Ich habe das alles als module compiliert und die old alsa api gar nicht drin. Sonst noch die Soundkarte unter pci devices als Modul und dann alsa-utils emerged. Sobald die alles drin ist kannst du mit alsaconf das Ganze einrichten.

Bei funzts so, ich hatte heute morgen ein kleines problem mit alsa, da ich alles als Module gebaut habe nur das Advanced Linux.... mit Sternchen in der Menuconfig. Als dieses auch ein Modul war gings.

Denk dran wenn du das rausnimmst und die Module baust, musst du auch ein neues bzImage/vmlinux machen. Da hatte ich auch Probleme mit, ich dachte das wäre egal wenn die Treiber doppelt sind....   :Embarassed: 

----------

## Yonathan

ich habe daran nix geändert, seit ich den kernel das erste mal gebaut habe. erst mit dem update auf kde 3.5.3 kam diese meldung, fand das recht seltsam.
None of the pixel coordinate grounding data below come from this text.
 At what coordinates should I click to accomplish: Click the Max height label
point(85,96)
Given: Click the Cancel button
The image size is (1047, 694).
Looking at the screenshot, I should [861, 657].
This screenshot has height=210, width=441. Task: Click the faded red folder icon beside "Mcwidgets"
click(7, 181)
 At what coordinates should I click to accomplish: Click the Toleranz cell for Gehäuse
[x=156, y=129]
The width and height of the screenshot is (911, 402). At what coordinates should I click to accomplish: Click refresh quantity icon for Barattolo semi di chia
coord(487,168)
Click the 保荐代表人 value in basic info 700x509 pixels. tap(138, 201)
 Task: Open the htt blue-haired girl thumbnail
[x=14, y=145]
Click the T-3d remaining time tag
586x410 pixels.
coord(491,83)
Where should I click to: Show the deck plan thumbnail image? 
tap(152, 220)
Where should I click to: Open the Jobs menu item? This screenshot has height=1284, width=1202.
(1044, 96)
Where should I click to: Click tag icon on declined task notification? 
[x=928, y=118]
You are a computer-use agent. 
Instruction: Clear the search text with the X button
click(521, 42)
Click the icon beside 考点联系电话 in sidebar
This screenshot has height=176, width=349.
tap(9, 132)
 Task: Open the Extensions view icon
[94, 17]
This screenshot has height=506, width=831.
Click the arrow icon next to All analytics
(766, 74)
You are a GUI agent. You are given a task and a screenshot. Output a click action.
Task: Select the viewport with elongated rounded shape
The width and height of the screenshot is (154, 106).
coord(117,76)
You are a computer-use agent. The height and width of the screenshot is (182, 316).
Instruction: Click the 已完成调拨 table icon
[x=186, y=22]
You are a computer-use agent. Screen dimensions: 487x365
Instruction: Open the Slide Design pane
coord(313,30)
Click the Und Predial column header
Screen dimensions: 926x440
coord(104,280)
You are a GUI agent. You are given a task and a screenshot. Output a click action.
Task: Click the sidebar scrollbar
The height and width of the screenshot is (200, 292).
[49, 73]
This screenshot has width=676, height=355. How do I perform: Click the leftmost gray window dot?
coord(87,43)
werde mal schauen, ob ich es mit modulen mache, dann muss ich die auch alle im /etc/modules.autoload.d/kernel-2.6 eintragen, oder?

yona

----------

## Klaus Meier

Hast du das use-flag oss gesetzt? Ich hatte bei mir diese Meldung, wenn es nicht gesetzt war. Also Kernel mit alsa und oss-Emulation, aber ohne oss. Und use-flags mit alsa und oss, so läuft es bei mir.

----------

## Yonathan

alsa und oss steht bei mir in der make.conf drin, denke nicht, dass es das ist

----------

## NightDragon

Für viele Probleme beim Sound ist es sinnvoll,

alles an alsa nur als Modul zu kompilieren

sprich:

make && make modules_install && modules-update

dannach die kernel, config und System.map nach boot kopieren wo sie hingehören.

und rebooten.

dann alsaconf ausführen, und schauen obs hinhaut.

btw...

gib mal alsactl store ein.

Das speichert die Mixer-Pegel.

----------